Bloque de texto =
****

CIRO MURAYAMA RENDÓN
No es un asunto menor el que el jefe del Estado mexicano decida canalizar recursos de la nación para financiar a la educación superior privada. Con esa decisión, claro está, se distraen montos de las arcas públicas que bien pudieran destinarse a becas para alumnos de bajos ingresos —si se tratase de ayudar a la economía de las familias— o a las instituciones de educación superior públicas que no dejan de enfrentar importantes restricciones presupuestales para, por ejemplo, invertir en infraestructura y renovar sus plantas académicas.
Pero la afectación no sólo es por la distracción de recursos, sino por el hecho de que desde la máxima responsabilidad pública del país se legitime y se impulse la educación superior privada en detrimento de la pública. En las últimas décadas fue tomando carta de naturalidad que ciertas élites económicas identificaran educación privada con calidad (lo cual no es siempre ni rigurosamente cierto), que enviaran a sus hijos al circuito de la preparación particular y que dieran prioridad a la contratación de profesionistas egresados de escuelas privadas. Más tarde el propio sector público demandó cada vez más a técnicos provenientes de institutos privados, sobre todo en los cargos de alta remuneración, y ahora en el extremo desde el Ejecutivo federal se inyectan recursos a las universidades particulares.
La apuesta política y cultural del gobierno federal, que ahora tiene concreción en apoyo económico, por la educación superior privada tiene implicaciones de índole social, fomentando la mercantilización y exclusión educativa, pero también sobre el desarrollo científico y tecnológico del país. Aquí, las universidades particulares viven básicamente del cobro de colegiaturas, no de las donaciones de empresas y fundaciones, como ocurre en Estados Unidos. De lo anterior que en el sector privado de la educación superior en México no se realice investigación básica y que sus actividades se vean circunscritas a la lógica de la rentabilidad: no se ofrecen carreras con baja demanda estudiantil (física o biología) o alto costo (aquellas donde hay que hacer inversiones cuantiosas en laboratorios y materiales), ni se promueve la investigación que no tenga como fin arrojar altas tasas de retorno en el corto plazo.
En el estrecho segmento de alta calidad que existe en la educación superior privada en México el objetivo es la formación y reproducción de élites, no la movilidad social o el desarrollo científico. En el archipiélago mayoritario de “universidades” privadas de baja calidad no hay otro fin que hacer negocio con las necesidades de educación de los jóvenes que no encuentran espacio en el sector público y cuyos padres no pueden costear las colegiaturas de los centros reservados para la élite. En el mejor de los casos la universidad privada es una apuesta individual o de grupo por el éxito, no un compromiso con el progreso colectivo.

****

Extractos del listado =
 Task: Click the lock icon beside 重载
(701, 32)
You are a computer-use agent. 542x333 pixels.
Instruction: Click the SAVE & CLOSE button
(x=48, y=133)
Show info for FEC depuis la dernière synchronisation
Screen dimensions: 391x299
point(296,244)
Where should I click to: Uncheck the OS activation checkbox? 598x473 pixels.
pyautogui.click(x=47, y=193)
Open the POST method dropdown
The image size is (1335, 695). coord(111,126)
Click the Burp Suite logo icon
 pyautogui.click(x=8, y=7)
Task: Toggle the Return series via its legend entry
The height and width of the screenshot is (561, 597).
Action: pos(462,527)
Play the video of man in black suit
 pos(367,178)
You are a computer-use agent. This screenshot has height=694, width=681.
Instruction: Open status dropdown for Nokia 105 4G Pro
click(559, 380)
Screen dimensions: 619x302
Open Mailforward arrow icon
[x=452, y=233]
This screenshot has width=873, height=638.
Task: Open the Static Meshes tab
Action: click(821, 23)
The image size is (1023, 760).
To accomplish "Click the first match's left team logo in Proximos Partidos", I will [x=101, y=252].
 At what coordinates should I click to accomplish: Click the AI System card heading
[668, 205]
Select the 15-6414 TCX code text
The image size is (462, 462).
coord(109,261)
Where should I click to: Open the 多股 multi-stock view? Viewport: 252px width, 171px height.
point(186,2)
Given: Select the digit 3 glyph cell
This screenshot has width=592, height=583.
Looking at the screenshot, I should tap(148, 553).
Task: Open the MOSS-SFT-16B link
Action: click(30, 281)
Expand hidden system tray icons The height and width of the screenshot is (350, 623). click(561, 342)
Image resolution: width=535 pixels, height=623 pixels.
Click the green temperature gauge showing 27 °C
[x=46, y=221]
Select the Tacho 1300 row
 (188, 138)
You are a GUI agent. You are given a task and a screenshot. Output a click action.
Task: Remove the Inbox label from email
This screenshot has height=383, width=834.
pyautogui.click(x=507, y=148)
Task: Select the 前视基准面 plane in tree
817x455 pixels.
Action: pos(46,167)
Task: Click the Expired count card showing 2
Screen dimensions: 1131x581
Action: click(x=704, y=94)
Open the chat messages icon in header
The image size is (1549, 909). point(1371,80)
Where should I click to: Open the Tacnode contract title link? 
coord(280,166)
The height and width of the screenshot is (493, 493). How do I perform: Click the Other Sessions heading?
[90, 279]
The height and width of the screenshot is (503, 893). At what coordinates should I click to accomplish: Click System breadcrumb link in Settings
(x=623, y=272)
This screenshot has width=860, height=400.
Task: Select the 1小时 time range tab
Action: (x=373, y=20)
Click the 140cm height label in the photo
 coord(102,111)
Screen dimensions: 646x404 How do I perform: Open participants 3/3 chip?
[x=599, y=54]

****

Consigna 1 = Reproduce el tramo del texto sobre la educación superior privada que va desde "CIRO MURAYAMA RENDÓN" hasta "sus plantas académicas.", renombrando "becas" como "apoyos".
Consigna 2 =
Responde estas preguntas sobre el texto de la educación superior privada:
(a) ¿De qué viven básicamente las universidades particulares en México?
(b) ¿Qué carreras se citan como de baja demanda estudiantil?
(c) ¿Cuál es el objetivo en el segmento de alta calidad de la educación superior privada?
El listado no interviene en nada de esto.

Solución 1 =
CIRO MURAYAMA RENDÓN
No es un asunto menor el que el jefe del Estado mexicano decida canalizar recursos de la nación para financiar a la educación superior privada. Con esa decisión, claro está, se distraen montos de las arcas públicas que bien pudieran destinarse a apoyos para alumnos de bajos ingresos —si se tratase de ayudar a la economía de las familias— o a las instituciones de educación superior públicas que no dejan de enfrentar importantes restricciones presupuestales para, por ejemplo, invertir en infraestructura y renovar sus plantas académicas.

Solución 2 =
(a) Del cobro de colegiaturas.
(b) Física y biología.
(c) La formación y reproducción de élites.